# [SOLVED] Excel- Running total



## PLL-Dave (Mar 14, 2011)

Hi There, 

I am making a personal excel sheet to keep track of my Student Loan repayment amount. I need some help. 

I am using Column A2, B2, and C2 for my Headers.

A3 is the date 3/18/2011 
B3 is the Studen Loan
C3 is the Balance of the loan

There is no interest because they are charging me 15% of my pay which changes every week as i do OverTime. I entered (example) $8,000.00 into B3 to start off. I then entered a payment say $150 into B4 and in C4 it gives me a balance of $7850.00 which is what i want. What i need is a formulae that i can enter the "payment" down column B5-B100 and in column C5-C100 gives me the remaining balance and also HIDE the running total until i have enter a payment in columb B. 

I included an example. 









Hope that makes sense.

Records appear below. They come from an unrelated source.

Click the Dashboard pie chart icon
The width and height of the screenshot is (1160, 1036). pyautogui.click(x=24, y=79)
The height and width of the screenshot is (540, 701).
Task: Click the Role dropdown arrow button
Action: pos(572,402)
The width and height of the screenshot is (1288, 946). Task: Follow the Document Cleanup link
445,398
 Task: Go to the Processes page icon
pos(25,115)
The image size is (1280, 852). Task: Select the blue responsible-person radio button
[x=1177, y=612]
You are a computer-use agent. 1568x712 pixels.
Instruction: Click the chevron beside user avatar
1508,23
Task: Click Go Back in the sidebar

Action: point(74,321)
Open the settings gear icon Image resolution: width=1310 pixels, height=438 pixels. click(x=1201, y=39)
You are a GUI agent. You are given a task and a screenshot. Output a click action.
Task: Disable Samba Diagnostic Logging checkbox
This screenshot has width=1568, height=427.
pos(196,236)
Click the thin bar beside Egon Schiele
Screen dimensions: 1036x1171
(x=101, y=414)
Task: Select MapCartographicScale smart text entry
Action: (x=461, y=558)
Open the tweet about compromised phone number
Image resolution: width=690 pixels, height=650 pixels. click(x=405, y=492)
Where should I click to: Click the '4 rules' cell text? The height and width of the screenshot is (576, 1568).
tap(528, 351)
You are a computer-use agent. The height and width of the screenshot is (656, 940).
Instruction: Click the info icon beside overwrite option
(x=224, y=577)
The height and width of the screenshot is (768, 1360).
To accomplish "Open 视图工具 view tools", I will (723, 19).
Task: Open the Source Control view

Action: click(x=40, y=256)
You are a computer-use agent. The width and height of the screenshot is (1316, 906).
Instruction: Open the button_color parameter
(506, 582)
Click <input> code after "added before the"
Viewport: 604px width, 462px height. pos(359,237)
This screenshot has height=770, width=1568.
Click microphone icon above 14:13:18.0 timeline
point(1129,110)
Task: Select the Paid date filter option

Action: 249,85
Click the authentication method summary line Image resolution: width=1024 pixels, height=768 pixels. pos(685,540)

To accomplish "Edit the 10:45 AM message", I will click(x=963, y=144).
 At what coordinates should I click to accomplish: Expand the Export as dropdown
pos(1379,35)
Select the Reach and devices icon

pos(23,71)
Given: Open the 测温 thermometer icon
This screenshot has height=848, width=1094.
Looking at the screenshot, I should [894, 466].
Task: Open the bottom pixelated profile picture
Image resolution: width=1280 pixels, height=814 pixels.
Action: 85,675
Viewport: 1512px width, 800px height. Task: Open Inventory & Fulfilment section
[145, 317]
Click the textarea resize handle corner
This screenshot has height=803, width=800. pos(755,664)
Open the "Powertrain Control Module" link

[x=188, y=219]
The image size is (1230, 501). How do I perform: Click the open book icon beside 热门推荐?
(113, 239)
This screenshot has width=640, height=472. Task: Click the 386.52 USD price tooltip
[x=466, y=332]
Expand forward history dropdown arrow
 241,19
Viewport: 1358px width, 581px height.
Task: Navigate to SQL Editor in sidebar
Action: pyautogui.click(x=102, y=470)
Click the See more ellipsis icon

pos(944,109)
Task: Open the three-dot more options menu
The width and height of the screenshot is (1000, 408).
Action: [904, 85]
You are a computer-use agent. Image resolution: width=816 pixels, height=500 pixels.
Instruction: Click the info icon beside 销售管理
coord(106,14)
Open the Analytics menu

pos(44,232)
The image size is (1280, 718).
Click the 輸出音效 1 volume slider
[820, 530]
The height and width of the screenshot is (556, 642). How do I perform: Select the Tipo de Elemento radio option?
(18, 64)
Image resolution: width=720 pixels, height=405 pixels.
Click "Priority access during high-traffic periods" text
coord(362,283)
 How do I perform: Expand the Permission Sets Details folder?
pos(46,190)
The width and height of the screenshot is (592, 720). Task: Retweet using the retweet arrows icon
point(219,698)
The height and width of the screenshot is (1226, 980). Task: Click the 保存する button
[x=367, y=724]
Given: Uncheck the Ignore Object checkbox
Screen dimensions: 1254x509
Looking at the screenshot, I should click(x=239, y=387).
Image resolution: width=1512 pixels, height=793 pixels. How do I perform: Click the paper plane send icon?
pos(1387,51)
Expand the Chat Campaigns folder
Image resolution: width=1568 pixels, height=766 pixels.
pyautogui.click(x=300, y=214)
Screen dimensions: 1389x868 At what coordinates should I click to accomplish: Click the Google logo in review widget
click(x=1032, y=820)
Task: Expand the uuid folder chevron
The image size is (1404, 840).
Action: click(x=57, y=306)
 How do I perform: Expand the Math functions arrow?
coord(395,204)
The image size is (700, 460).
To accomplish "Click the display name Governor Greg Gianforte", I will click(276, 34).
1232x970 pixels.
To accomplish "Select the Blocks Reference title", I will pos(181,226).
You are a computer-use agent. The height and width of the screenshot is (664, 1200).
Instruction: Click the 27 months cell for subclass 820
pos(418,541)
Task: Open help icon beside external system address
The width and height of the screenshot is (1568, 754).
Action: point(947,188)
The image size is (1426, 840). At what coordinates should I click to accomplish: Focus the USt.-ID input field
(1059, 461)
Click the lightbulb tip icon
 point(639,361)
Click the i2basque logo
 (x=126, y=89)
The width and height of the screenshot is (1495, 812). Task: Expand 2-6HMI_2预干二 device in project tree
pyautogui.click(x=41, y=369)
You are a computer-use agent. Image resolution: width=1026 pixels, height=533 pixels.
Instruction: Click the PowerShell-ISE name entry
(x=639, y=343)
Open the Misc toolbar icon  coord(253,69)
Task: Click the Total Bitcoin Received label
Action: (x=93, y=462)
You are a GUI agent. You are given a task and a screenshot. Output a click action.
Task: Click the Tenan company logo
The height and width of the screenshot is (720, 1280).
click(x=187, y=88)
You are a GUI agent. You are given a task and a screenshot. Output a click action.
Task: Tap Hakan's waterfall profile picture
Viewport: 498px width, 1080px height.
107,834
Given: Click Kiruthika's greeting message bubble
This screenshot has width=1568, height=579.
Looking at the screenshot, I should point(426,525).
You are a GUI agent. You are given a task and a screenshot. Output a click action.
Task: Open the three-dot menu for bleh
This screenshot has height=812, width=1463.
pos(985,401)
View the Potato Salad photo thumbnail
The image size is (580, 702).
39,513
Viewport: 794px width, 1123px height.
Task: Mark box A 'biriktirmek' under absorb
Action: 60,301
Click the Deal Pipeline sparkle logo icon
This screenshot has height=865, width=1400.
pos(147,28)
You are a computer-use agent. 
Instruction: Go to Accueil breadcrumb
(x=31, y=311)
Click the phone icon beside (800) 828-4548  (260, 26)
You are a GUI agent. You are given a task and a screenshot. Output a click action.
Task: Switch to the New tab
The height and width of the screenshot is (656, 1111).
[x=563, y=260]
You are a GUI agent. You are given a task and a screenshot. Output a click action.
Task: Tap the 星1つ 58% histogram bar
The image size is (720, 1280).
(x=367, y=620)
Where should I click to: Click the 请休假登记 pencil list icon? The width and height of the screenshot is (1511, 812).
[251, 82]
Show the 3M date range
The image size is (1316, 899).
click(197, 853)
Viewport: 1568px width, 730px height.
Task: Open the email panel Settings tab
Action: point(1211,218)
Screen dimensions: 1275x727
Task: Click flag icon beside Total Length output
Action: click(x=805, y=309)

I did =B3-B4 and it gave me the balance, then i started =C4-B5 and got a balance. I dragged it down from there but i now when i enter a new payment, i get a Visible Running total. I want it blank until i enter an amount in column B. 

Thanks for the help.


----------



## Elkar (Mar 17, 2008)

*Re: Excel- Running total*

You could use an IF statement, starting in C3 and copy down:

=IF(B3="","",C2-B3)


----------



## RSpecianjr (Jan 20, 2010)

*Re: Excel- Running total*

Or

=IF(ISBLANK(B3),"",C2-B3)


----------



## PLL-Dave (Mar 14, 2011)

*Re: Excel- Running total*

I must be doing something wrong because i used both formulas and i get #VALUE! on the cell. 

Let me clarify. My initial total is on B3 which you can see says $8,633.59 I cleared everything else to start fresh. I enter the above formula you both mention into C3 (which was blank) i copy down as Elkar suggested. I then entered a payment of $169.01 into B4 and i get #VALUE! in C4. What am i doing wrong?


----------



## Elkar (Mar 17, 2008)

*Re: Excel- Running total*

Actually, the formula should start in C4 then not C3. Since C2 is a header, that is why the error is occurring. C3 could simply contain: =B3


----------



## PLL-Dave (Mar 14, 2011)

*Re: Excel- Running total*

So what would it be then? Like this?

=IF(B4="","",C4-B4) 

Because that gives me an error too... 

B numbers should be deducted from C numbers. I entered $8,633.59 in both B3 and C3 as a starting point. I entered my first payment of $169.01 in B4 so C4 should give me the balance. So everytime i enter a payment in B column it looks at C on cell above to give me the total.


----------



## Elkar (Mar 17, 2008)

*Re: Excel- Running total*

It should be:

=IF(B4="","",C3-B4)


----------



## PLL-Dave (Mar 14, 2011)

*Re: Excel- Running total*

Excellent. That worked. As always i am grateful for your assistance. I am glad i joined this forum. Much appreciated.


----------